Não obstante os riscos identificados por tanta gente competente, e gravidade dos seus impactos para o crescimento sustentável de Portugal, o plano de assalto aos fundos europeus foi avante.

Na TI Portugal lembramo-nos bem da campanha difamatória de que fomos alvo por ousar afirmá-lo sem rodeios – que em Portugal estava a ser preparado um assalto aos fundos europeus – e que nem a novel Estratégia Nacional Anti-Corrupção seria capaz de travar.

São positivas todas as iniciativas conducentes ao reforço da transparência e do combate à corrupção na contratação pública – por exemplo, a inclusão dos Pactos de Integridade enquanto boa prática –, assim como todas as medidas que permitam simplificar, flexibilizar e acelerar os procedimentos de contratação pública sem colocar em causa os avanços que se foram conseguindo alcançar em matéria de política anti-corrupção.

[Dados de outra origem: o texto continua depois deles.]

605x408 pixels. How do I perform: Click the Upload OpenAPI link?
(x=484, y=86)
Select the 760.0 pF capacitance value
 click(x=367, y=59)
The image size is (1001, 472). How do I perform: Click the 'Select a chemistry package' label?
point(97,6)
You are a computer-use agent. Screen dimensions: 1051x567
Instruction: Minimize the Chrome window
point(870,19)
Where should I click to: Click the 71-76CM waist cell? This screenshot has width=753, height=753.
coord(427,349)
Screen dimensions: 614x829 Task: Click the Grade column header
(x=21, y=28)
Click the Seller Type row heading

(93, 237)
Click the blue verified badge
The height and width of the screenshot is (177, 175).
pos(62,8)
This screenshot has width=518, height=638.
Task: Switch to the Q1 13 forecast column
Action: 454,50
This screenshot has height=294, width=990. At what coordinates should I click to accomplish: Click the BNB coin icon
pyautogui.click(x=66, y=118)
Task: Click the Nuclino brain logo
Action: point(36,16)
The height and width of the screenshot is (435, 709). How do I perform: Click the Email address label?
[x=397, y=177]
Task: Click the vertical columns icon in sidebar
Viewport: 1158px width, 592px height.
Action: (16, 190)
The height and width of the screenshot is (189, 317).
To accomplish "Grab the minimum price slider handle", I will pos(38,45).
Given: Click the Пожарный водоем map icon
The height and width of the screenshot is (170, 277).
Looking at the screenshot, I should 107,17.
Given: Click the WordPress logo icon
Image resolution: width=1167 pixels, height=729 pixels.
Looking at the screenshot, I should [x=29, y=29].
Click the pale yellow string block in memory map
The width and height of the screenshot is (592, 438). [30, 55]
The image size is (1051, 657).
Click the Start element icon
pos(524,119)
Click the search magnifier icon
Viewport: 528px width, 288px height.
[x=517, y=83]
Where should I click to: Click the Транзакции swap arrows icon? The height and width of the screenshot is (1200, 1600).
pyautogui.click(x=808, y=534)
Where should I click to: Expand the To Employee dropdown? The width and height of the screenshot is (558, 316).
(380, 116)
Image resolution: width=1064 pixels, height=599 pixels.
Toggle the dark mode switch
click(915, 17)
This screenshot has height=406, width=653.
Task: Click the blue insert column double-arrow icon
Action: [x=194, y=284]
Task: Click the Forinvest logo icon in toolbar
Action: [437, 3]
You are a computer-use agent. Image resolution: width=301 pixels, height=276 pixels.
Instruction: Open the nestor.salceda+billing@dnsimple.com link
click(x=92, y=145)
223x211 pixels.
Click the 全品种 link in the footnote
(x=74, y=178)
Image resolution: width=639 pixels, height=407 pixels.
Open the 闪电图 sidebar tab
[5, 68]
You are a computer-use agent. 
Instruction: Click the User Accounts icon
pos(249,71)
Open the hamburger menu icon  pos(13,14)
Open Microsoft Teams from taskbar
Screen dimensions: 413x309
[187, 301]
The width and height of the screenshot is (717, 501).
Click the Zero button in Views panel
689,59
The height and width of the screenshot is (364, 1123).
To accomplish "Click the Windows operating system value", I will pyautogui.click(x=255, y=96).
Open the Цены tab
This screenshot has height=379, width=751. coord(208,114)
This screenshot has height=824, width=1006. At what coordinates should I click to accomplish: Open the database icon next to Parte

A contratação pública é uma área nuclear de intervenção do Estado, sobretudo em alturas de crise, porque alavanca o tecido económico e o desenvolvimento das comunidades locais e regionais. Deve ser entendida como um recurso ao serviço dos interesses de Portugal e em benefício da melhoria do serviço público e do progresso do país nas suas diferentes dimensões. Não como uma pedra no sapato do Plano de Recuperação e Resiliência gizado para nos salvar, em cinco anos, do estado de entropia em que nos vimos arrastando, sem adoção de soluções que nos permitam reconfigurar o modo como se processa a utilização dos recursos públicos, e a sua regulamentação e fiscalização.

Portugal tem agora dois meses para responder aos argumentos apresentados pela Comissão Europeia. Caso contrário, Bruxelas pode decidir-se a dar seguimento com um parecer fundamentado, ou seja, ordenar a correção das falhas identificadas no cumprimento da legislação europeia.